Bon, l'Albanie, je connais pas ! Mais j'imagine... Et du coup j'abats un quart de poil. Ça porte pas à conséquence, vu que le pilote va me r'mettre en ligne recta. Mais j'vais l'faire deux ou trois fois de suite et on verra bien…
« Bon allez, on abat en grand si c'est comme ça ! On va être à l'abri toute le journée derrière ce gros pavé. On aura le temps de réfléchir... » Voilà, ça a marché ! Suffit de pas grand chose des fois...
Le pavé dont il parle, le pitaine, c'est l'île Santo, une énorme muraille de 80 milles de long qui tombe à pic dans la mer du haut de ses 1000 mètres sur toute sa face Ouest et fait barre à l'alizée.
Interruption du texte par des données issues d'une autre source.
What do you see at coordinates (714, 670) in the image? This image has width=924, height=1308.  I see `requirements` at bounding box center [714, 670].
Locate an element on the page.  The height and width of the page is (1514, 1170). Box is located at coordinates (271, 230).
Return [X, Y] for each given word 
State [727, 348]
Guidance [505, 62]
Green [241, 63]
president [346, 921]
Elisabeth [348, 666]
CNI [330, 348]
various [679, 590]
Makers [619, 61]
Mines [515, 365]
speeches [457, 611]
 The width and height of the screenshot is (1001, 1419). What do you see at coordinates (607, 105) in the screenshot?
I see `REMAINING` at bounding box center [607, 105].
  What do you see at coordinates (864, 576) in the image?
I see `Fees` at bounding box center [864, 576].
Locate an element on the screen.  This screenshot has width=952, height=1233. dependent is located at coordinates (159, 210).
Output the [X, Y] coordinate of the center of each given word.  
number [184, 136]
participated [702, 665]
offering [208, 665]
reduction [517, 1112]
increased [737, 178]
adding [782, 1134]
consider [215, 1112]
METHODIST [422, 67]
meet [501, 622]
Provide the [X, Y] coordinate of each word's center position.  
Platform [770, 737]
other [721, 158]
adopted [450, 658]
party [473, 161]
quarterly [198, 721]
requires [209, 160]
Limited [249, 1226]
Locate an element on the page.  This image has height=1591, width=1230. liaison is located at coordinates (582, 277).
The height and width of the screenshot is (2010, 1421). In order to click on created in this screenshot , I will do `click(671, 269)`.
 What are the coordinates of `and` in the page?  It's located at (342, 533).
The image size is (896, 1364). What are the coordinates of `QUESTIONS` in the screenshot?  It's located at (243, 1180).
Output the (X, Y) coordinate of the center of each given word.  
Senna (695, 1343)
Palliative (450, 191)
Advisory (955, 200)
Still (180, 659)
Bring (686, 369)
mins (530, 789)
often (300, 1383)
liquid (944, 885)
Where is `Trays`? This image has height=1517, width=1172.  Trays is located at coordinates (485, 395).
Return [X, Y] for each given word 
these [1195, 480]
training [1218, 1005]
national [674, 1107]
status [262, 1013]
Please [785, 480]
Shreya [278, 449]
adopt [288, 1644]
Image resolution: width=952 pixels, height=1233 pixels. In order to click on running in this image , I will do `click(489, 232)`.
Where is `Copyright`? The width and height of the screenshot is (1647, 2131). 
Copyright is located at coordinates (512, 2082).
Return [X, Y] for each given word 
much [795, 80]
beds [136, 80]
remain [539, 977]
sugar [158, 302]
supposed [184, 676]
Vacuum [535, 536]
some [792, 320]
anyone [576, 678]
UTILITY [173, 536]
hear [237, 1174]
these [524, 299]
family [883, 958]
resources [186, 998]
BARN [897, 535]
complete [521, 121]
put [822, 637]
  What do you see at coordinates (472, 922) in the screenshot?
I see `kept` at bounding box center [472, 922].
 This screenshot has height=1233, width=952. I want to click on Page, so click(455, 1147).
Deux heures plus tard, le soleil est assez haut pour un bain de soleil relaxant. On a coupé le pilote et on est les pieds en éventail à dériver tranquille à quatre, cinq milles de la côte, avec juste la grand-voile arisée pour nous pousser au jugé vers le Nord dans des brises virevoltantes... ET ON RÉFLÉCHIT...
Les eaux territoriales, me direz-vous ? ON S'EN TAPE ! On a mauvais caractère tous les deux et on les a pris en grippe ces vanuatais... Ce foutu virus, eux ils l'ont jamais vu ni entendu, mais on dirait que c'est encore pire !!!